4.  execution procedures:
    ./a.out
5.  observe the output:
    On my `2 nodes` arm64 test environment, the test result is as follows:
    # ./a.out
    Node 0 MemUsed:         1313952 kB
    Node 1 MemUsed:          267620 kB
    Node 0 MemUsed:         2365500 kB (use 1GB)
    Node 1 MemUsed:          267832 kB (do not used)

    Besides, I found the same problem at https://bugzilla.kernel.org/show_bug.cgi?id=201433,
    so I feel it is necessary to track and fix this issue.

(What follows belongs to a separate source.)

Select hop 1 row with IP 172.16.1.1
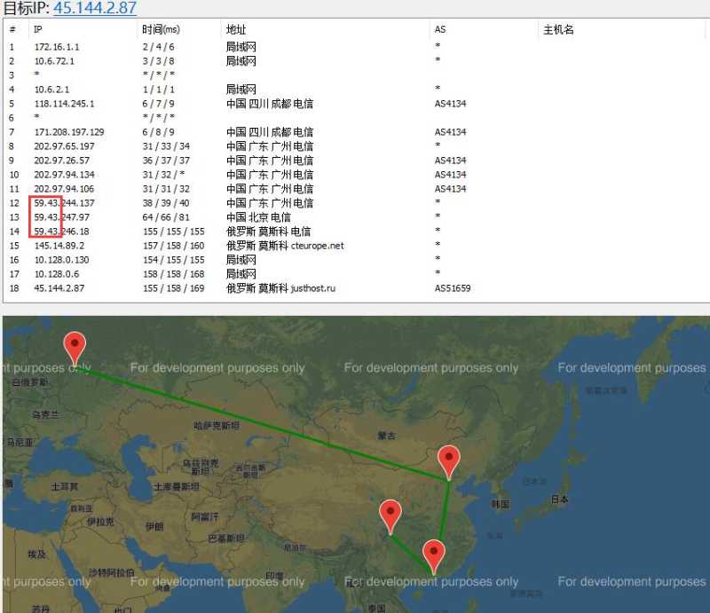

    I tracked the impact of set_mempolicy and memory allocation strategy on the alloc_pages
    process (MPOL_INTERLEAVE node pages allocation is implemented in `alloc_page_interleave`),
    and found that the memory allocation is based on nodemask (`interleave_nodes` -> `next_node_in`),
    so the problem may be in the nodemask setting: evetually, i found the nodemask is set
    in the `get_nodes` function.

    mm/mempolicy.c: `get_nodes` function
    --maxnode causes nodemask to ignore the last node. I think this needs to be changed,
    except that it also handles the case where the maxnode that the user passed in is 1.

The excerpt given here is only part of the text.